# Required work
Below are the entries to work from; restate word for word the portion that opens with the line containing "The width and height of the screenshot is (572, 392)." and closes with the line containing "Click the University", keeping both.

Exercise data below:

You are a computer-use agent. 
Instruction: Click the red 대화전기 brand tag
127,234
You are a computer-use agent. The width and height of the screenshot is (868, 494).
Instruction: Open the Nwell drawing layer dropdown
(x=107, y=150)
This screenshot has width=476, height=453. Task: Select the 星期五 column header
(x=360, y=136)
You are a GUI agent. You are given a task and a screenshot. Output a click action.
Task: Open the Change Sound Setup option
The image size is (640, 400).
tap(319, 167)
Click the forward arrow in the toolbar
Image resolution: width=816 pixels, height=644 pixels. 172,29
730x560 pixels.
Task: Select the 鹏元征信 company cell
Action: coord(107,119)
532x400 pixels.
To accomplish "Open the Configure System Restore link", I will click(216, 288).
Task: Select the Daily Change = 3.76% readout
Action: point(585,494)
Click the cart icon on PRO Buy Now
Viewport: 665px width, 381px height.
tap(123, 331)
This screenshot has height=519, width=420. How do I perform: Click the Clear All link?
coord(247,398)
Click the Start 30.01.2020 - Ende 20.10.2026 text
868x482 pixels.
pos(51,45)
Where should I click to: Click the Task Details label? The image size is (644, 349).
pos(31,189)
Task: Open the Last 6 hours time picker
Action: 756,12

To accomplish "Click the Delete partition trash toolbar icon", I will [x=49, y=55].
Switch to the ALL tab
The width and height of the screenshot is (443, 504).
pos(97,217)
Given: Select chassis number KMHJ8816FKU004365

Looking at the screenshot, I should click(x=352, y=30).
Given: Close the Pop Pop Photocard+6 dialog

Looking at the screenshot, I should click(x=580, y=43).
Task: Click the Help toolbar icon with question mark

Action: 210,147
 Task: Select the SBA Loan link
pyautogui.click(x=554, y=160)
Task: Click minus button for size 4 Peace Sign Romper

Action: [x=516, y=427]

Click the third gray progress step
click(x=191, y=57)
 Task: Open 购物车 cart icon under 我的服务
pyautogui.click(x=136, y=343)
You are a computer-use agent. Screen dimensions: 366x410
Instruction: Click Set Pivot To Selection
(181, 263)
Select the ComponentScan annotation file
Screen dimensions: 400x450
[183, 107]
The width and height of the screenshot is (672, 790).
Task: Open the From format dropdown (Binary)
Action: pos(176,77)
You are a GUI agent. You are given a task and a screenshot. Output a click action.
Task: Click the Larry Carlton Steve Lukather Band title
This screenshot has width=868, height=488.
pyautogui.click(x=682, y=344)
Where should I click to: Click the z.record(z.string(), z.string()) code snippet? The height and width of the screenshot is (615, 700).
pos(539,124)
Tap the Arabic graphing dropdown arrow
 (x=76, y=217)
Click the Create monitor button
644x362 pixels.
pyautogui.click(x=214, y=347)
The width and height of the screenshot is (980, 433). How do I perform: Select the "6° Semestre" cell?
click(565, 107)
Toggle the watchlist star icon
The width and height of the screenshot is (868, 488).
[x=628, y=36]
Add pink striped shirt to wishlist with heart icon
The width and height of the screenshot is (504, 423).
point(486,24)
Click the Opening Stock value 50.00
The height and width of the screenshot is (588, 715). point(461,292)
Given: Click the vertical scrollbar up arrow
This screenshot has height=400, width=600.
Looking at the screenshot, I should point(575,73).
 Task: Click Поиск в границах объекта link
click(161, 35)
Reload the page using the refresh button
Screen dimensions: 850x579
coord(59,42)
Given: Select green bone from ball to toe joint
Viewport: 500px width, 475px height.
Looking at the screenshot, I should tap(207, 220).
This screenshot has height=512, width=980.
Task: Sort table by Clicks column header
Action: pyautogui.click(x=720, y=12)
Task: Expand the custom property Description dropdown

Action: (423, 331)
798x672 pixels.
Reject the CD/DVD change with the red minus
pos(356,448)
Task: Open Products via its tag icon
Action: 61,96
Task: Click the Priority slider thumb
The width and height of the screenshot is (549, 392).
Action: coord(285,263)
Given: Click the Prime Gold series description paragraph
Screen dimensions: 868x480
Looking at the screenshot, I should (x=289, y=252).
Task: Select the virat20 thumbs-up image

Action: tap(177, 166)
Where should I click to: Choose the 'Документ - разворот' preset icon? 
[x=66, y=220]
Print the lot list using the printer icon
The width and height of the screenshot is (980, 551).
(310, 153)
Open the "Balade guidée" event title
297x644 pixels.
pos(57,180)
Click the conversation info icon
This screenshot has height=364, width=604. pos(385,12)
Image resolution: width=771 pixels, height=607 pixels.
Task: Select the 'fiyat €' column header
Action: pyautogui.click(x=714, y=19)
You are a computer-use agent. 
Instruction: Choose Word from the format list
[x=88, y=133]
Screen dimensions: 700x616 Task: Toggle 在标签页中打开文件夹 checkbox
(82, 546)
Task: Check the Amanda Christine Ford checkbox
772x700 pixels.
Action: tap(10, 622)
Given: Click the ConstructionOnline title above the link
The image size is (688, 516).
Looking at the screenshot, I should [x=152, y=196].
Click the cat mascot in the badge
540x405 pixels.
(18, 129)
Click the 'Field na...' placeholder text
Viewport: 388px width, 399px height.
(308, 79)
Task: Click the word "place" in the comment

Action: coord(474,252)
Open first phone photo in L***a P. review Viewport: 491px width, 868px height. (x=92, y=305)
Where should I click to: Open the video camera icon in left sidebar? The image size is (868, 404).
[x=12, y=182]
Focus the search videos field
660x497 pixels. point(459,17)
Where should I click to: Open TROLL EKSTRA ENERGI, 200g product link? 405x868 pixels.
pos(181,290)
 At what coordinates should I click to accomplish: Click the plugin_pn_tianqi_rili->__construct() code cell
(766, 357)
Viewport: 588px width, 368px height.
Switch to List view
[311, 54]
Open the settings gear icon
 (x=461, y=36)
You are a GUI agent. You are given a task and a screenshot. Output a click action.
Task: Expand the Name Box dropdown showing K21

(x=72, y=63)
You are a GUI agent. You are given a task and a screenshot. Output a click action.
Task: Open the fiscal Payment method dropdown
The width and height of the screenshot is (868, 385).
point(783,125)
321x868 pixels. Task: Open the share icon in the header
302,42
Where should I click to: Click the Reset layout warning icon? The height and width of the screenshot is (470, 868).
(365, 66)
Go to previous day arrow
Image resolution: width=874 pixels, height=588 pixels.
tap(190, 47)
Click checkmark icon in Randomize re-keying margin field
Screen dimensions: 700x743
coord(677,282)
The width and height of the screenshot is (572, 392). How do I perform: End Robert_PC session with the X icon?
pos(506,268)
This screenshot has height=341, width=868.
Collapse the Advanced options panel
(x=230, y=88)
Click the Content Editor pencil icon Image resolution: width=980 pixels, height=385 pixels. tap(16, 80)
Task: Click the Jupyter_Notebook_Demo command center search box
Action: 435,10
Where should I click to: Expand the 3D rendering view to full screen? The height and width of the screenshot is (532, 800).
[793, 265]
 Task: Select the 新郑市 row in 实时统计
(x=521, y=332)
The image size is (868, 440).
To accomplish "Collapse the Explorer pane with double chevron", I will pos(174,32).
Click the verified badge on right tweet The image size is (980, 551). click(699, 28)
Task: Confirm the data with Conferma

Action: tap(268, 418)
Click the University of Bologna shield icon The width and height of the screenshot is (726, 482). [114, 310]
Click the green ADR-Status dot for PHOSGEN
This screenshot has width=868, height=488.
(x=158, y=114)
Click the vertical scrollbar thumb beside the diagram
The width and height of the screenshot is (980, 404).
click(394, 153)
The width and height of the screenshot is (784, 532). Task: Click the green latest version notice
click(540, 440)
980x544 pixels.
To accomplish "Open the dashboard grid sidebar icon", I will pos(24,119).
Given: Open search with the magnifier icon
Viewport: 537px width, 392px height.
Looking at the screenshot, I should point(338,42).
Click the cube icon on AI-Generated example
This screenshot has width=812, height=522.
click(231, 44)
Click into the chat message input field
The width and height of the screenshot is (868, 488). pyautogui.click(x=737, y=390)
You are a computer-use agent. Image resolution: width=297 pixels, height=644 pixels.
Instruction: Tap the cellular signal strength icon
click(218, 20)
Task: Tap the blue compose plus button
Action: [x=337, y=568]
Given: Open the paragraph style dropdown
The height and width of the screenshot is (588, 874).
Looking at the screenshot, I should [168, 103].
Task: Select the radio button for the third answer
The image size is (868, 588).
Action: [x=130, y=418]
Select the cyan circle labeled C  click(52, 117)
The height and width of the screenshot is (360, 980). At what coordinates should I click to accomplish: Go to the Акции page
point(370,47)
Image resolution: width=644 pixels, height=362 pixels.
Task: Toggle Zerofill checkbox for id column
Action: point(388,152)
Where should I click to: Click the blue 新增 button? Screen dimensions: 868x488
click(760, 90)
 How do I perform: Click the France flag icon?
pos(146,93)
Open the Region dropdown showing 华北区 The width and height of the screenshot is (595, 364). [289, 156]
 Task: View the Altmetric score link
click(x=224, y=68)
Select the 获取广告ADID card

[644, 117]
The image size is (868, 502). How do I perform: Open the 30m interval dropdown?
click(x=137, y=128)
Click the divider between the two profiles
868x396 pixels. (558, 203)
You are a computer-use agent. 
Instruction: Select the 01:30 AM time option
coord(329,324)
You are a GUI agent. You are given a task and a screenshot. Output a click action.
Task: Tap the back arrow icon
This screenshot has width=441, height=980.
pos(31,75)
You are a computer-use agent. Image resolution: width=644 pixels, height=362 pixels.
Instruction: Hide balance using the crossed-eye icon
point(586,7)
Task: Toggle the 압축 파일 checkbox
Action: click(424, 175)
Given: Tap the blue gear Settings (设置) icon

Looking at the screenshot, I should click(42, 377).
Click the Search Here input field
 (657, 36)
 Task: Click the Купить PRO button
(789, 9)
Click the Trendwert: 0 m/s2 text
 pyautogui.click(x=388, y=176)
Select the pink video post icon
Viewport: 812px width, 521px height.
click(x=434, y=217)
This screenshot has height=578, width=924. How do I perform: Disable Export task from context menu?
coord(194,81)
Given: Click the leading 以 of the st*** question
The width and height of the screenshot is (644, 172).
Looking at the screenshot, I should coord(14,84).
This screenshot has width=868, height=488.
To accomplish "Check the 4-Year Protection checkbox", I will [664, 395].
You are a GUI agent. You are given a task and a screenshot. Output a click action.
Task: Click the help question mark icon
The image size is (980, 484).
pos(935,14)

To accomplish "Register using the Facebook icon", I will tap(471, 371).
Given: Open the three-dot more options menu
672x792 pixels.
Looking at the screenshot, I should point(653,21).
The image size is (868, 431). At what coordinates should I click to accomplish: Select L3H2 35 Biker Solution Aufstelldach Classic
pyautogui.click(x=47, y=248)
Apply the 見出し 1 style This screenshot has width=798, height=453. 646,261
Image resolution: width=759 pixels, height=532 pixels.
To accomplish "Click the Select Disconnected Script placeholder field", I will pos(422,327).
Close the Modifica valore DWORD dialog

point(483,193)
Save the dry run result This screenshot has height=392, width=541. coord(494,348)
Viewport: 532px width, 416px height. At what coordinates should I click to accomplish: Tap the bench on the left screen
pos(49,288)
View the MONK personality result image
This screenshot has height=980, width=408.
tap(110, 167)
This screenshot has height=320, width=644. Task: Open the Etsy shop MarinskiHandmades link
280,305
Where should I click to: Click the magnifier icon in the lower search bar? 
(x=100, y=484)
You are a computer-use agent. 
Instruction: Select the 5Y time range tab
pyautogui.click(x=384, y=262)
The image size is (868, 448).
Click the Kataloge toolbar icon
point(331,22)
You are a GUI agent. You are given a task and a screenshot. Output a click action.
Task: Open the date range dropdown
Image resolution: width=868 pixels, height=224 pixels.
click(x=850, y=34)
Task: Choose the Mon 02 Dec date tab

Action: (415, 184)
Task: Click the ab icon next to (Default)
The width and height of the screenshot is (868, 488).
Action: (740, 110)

End of Exercise data.

# Problem solution
The width and height of the screenshot is (572, 392). How do I perform: End Robert_PC session with the X icon?
pos(506,268)
This screenshot has height=341, width=868.
Collapse the Advanced options panel
(x=230, y=88)
Click the Content Editor pencil icon Image resolution: width=980 pixels, height=385 pixels. tap(16, 80)
Task: Click the Jupyter_Notebook_Demo command center search box
Action: 435,10
Where should I click to: Expand the 3D rendering view to full screen? The height and width of the screenshot is (532, 800).
[793, 265]
 Task: Select the 新郑市 row in 实时统计
(x=521, y=332)
The image size is (868, 440).
To accomplish "Collapse the Explorer pane with double chevron", I will pos(174,32).
Click the verified badge on right tweet The image size is (980, 551). click(699, 28)
Task: Confirm the data with Conferma

Action: tap(268, 418)
Click the University of Bologna shield icon The width and height of the screenshot is (726, 482). [114, 310]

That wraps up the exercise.